Target pointing rows
..........

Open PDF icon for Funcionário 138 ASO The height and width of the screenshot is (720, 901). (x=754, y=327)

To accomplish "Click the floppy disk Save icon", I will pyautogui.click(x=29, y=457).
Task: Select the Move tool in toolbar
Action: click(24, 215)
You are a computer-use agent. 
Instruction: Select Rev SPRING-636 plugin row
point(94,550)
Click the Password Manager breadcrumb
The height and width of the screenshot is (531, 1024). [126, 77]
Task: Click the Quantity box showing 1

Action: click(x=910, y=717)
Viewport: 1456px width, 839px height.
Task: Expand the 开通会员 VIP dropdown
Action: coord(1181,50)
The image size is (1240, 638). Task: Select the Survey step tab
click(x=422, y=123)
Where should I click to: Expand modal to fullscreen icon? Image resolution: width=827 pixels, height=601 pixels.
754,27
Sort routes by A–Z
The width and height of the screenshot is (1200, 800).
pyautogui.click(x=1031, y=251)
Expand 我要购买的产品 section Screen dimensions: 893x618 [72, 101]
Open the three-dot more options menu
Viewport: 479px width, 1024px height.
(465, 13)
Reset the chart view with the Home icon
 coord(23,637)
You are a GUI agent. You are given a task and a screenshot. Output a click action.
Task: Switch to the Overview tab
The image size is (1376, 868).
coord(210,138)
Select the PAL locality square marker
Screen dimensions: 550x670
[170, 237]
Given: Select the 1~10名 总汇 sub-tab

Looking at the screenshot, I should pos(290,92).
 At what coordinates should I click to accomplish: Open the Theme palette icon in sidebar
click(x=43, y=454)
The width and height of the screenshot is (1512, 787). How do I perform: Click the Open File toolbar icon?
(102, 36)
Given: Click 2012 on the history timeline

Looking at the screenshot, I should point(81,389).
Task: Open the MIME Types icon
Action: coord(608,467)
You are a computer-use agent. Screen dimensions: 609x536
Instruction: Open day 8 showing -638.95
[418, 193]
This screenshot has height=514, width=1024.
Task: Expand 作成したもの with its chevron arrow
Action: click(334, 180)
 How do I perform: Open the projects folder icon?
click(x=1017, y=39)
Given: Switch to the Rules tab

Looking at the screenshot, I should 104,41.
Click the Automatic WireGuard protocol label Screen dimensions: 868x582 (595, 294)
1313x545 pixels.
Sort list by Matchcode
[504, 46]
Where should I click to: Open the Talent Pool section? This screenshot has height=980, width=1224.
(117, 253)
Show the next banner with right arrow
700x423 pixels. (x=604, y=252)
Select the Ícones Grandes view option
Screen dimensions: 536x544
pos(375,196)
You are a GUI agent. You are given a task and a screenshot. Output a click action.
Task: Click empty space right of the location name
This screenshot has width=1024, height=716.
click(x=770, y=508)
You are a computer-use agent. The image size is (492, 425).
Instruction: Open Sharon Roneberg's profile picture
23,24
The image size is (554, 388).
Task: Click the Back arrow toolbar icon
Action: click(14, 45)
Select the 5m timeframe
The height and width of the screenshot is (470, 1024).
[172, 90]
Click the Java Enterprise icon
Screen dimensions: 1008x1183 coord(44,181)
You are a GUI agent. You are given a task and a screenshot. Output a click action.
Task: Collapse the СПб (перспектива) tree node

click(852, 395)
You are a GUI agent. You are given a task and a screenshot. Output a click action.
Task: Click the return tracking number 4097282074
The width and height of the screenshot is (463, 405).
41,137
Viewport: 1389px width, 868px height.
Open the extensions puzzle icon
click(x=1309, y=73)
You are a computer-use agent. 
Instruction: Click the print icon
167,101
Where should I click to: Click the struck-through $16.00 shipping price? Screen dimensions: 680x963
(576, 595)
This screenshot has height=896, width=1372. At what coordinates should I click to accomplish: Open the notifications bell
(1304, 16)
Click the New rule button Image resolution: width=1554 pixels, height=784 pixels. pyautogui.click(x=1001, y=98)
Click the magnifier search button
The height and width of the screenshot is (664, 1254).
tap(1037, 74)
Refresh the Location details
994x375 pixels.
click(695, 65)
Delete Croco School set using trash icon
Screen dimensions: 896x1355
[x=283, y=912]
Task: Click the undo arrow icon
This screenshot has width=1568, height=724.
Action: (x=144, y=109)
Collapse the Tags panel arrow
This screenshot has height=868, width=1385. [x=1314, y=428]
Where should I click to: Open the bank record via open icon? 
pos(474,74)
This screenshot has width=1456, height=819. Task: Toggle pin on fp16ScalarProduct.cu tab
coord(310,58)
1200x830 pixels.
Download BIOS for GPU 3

..........

■ **Stated problem**
Duplicate the lines starting at the first line of the rows and ending with the line that contains "point(94,550)", both included, with every character unchanged.

■ **Answer**
Open PDF icon for Funcionário 138 ASO The height and width of the screenshot is (720, 901). (x=754, y=327)

To accomplish "Click the floppy disk Save icon", I will pyautogui.click(x=29, y=457).
Task: Select the Move tool in toolbar
Action: click(24, 215)
You are a computer-use agent. 
Instruction: Select Rev SPRING-636 plugin row
point(94,550)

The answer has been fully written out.